The case of a Down's syndrome baby born to a Thai surrogate took a new twist Tuesday when it emerged the Australian man who fathered him is a convicted child sex offender.

Gammy, who has Down’s syndrome and a heart defect, was one of twins born to surrogate Pattharamon Jhanbua in Bangkok in December in an arrangement facilitated by a local surrogacy agency.

Pattharamon and the couple from Western Australia, named in local media as David and Wendy Farnell, have given conflicting accounts of the circumstances surrounding the birth.
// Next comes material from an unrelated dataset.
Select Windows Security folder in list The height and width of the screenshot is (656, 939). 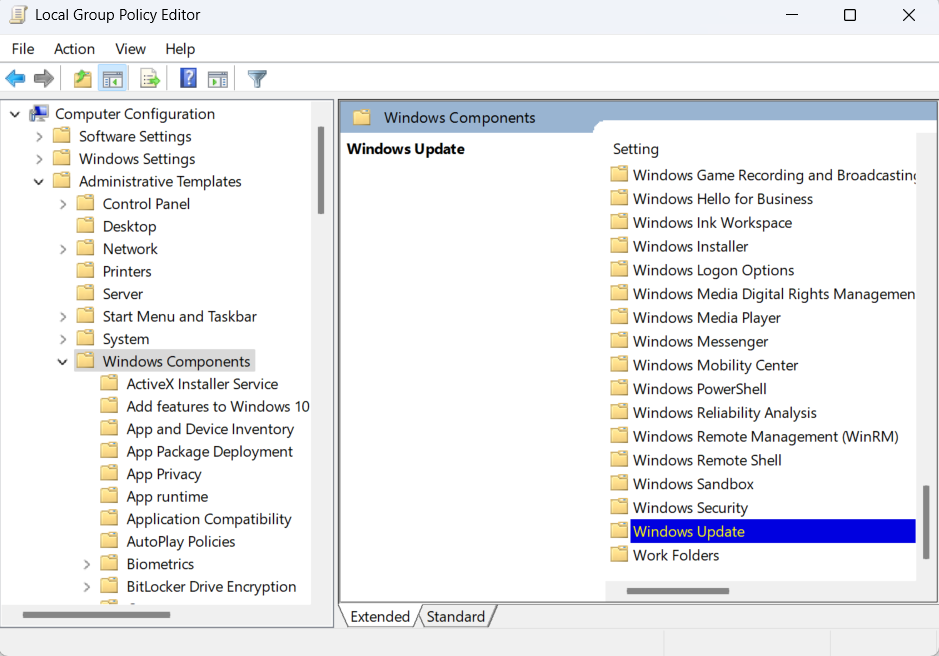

She said they rejected him and returned home to Western Australia with his sister; they said at first that the Thai doctor had not informed them about the second child but appeared to change their position, according to a report in a local newspaper Tuesday.

Court papers show David Farnell was jailed for three years for molesting two girls under 10 and later convicted and sentenced on charges of indecency involving a 13-year-old, The Australian newspaper reported.
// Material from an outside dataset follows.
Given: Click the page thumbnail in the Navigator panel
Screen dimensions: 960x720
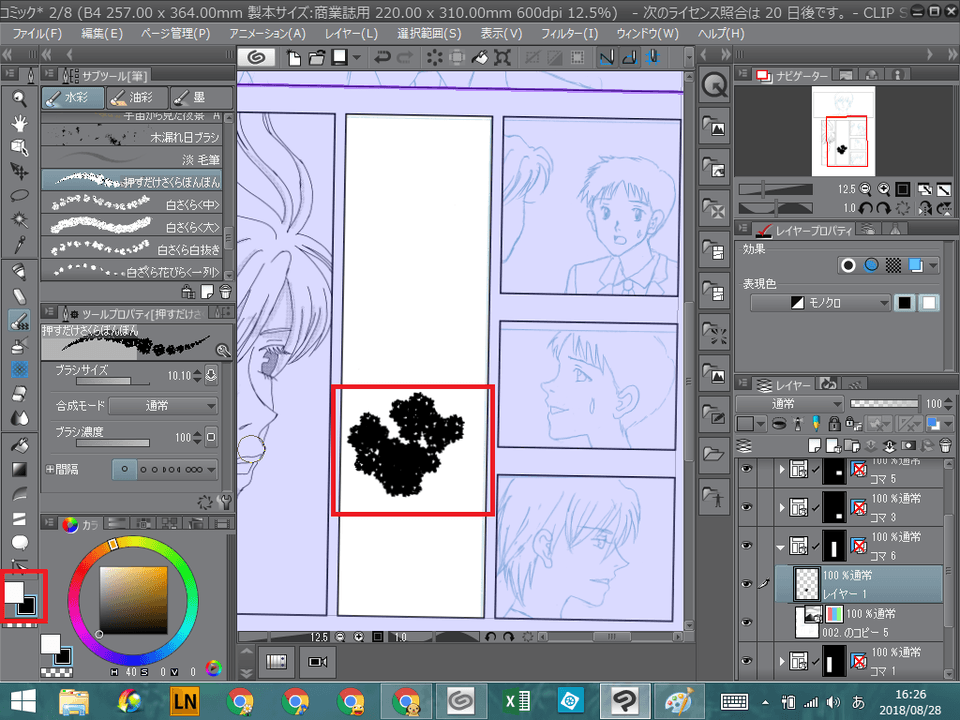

Australian broadcaster Channel Nine News said Wendy Farnell confirmed the convictions and said: "He is a good man - people make mistakes -that doesn’t mean he is a bad person forever."

Pattharamon, speaking at a hospital where Gammy is being treated for a lung infection, expressed shock.

"I need help from anyone who can bring my girl back to me as soon as possible," she told Fairfax media.

"This news makes me sick. I am worried about my baby girl."

The Bunbury Mail, a local newspaper published in the area where the couple live, on Tuesday carried comments attributed to the couple, but delivered by a friend.

"Gammy was very sick when he was born and the biological parents were told he would not survive and he had a day, at best, to live and to say goodbye," the friend said.

The newspaper said reports that the couple had wanted the baby aborted when they learned he had a condition were false.

Pattharamon had wanted to keep Gammy, to give him a proper Buddhist funeral, the friend said.

In a hospital press conference Tuesday, Pattharamon declined to talk about anything other than the infant’s medical condition, which she said was improving.

She thanked the media and charities that have raised in excess of200,000 Australian dollars for Gammy’s medical treatment.

The case sparked a public outcry when it came to light last week and a call for reforms to Australia’s surrogacy laws.

The Thai and Australian governments have said they are monitoring the case "closely."

The Thai government said it was investigating the legal status of surrogacy clinics; while the Australian government said it had engaged its foreign affairs and immigration departments and the attorney general’s office to study the case.